Media Releases - 02 March 2021

Minister signs extinction certificates for 13 species

  • Environment Minister Sussan Ley has signed off on the official extinction of 13 species under Australia’s EPBC Act including that of the Christmas Island Pipistrelle and the Christmas Island Forest Skink.
  • The official notice was made public on the Departmental website yesterday without any commentary, media release or proposed response from the Department or the Minister.
  • The Threatened Species Scientific Committee has re-examined the status of Australia’s mammals and determined that 11 mammal species should be declared extinct and that one subspecies that was previously determined to be extinct is actually a full species. This increases the number of extinct Australian mammal full species by 12 from 22 to 34 species. 
  • This latest update cements Australia’s reputation as the mammal extinction capital of the world with 34 extinct mammal species. The next nearest nation is Haiti with 9 extinct mammal species.
The Christmas Island Pipistrelle has been declared officially extinct by the Environment Minister.

Suzanne Milthorpe, the Wilderness Society’s National Environment Laws Campaign Manager provides the following comments on the latest update of Australia’s endangered species list.

“It’s official. 34 mammal species have been lost from Australia and as these species are found nowhere else, we’ve also lost them from the planet and from all of time. There’s not another country, rich or poor, that has anything like this record. 

“Scientists have cast their eye over the ledger of loss and found that we’ve deeply undercounted. Some of these are species that disappeared decades or even a century ago, but with the case of the Christmas Island Pipistrelle, it was last seen in 2009. 

“The Environment Minister shouldn’t need reminders of the problem at hand. Every State of Environment Report shows us what is happening. The recent Samuel Review is yet another reminder. But in signing these extinction certificates the Minister must surely be moved to drive change.

“The Samuel Review provides a template for reform that makes a sizeable improvement on the status quo and was clearly designed in a way that it could be implemented by a conservative government. The Morrison Government has a roadmap of reform that came from their handpicked reviewer and is ready to go. 
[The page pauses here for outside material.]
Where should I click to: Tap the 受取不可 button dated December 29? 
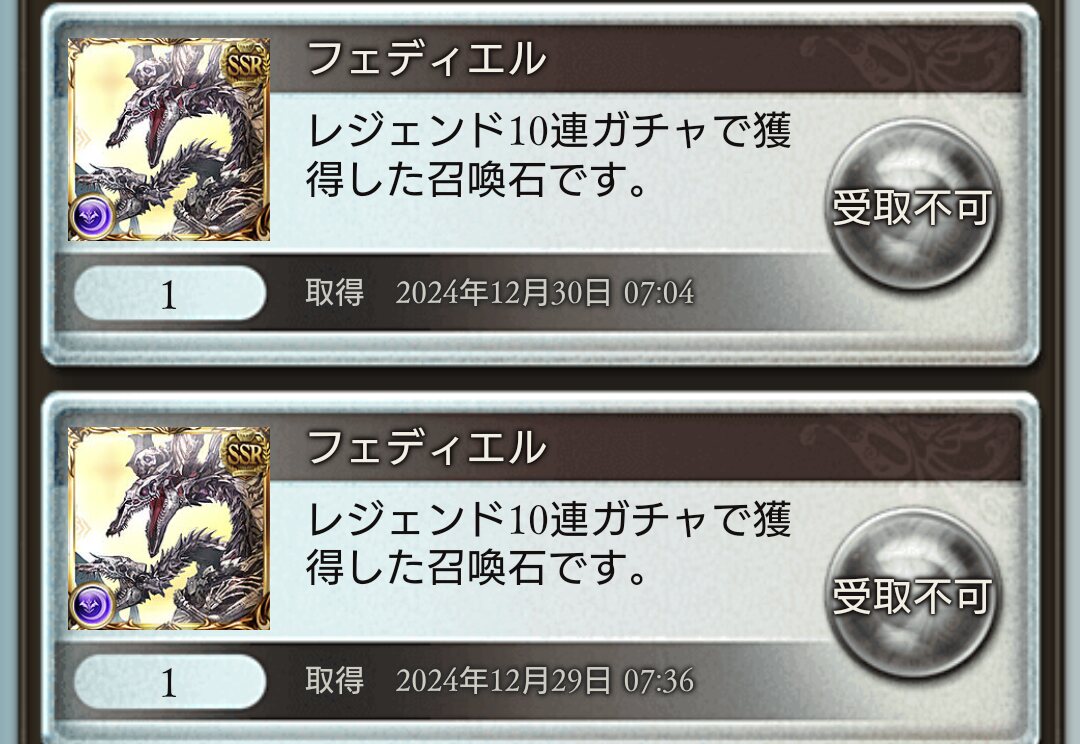click(x=912, y=594)
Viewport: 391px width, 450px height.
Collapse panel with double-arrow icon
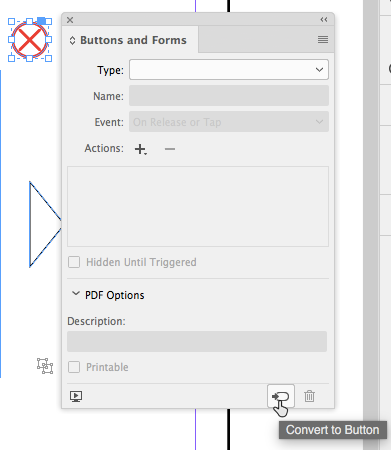[x=324, y=20]
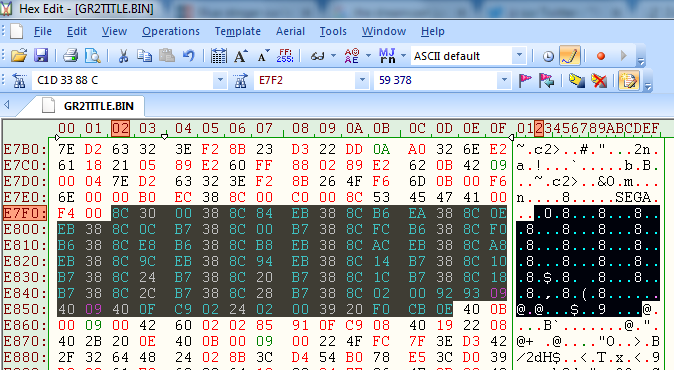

“But unfortunately, we haven’t seen a full response to the Review from the Morrison Government yet, only a disjointed attempt to devolve their environmental responsibilities to the states. Without the full package Samuel made clear that extinction and a decline of our iconic natural areas will continue. We deeply hope that this latest warning from nature and scientists is one that will be acted upon,” Suzanne Milthorpe concluded.